Banche - Importante l’obbligo per le banche di comunicare direttamente ai correntisti le variazioni unilaterali delle condizioni contrattuali, lasciando un congruo termine per consentire eventualmente il cambio di istituto bancario. Ma non è sufficiente a consentire davvero all'utente la libertà di cambiare istituto in caso di insoddisfazione: sarebbe fondamentale introdurre la “portabilità” del numero di conto corrente, come aveva in cantiere il precedente Governo, per evitare l’odissea di spostare tutte le domiciliazioni delle utenze di servizî: bollette, ecc.).

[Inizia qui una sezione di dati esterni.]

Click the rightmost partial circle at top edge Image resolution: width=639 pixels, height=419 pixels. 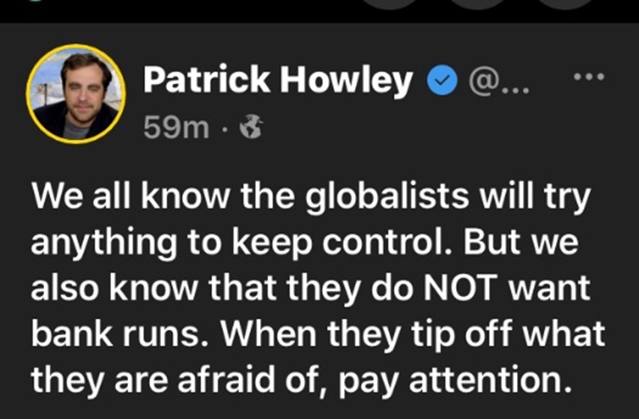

In ogni caso, le banche sono ampiamente compensate, come visto, con il ben più concreto obbligo per i professionisti di utilizzare mezzi di incasso e di pagamento bancarî.

Passaggi di proprietà - L’abolizione dell’obbligo di rivolgersi al notaio per i passaggi di proprietà di automobili e moto è cosa buona, ma farà risparmiare meno di 50 euro: a quando l’eliminazione dei più consistenti balzelli per le modifiche al PRA e le imposte provinciali?

Servizî pubblici – Viene introdotto l’obbligo per gli enti locali di affidare i servizî gestiti dalle aziende c.d. “municipalizzate” (raccolta rifiuti, elettricità, gas, trasporti) con gara pubblica; ciò dovrebbe consentire di superare i monopolî delle finte SpA che erano divenute fonte di nuove inefficienze e clientele. Ma usiamo il condizionale, perché – come visto – per ora siamo di fronte solo ad un disegno di legge, che contiene peraltro una serie di “eccezioni” (le quali consentono di prorogare l’attuale sistema) da eliminare. Lo stesso principio dovrebbe essere esteso, con i necessarî controlli, ad altri servizî pubblici gestiti direttamente dallo Stato. 

Nel decreto in esame esistono altri provvedimenti, più settoriali (società, IVA, immobili), elaborati dal sottosegretario Visco, che possono essere così sintetizzati: più tasse.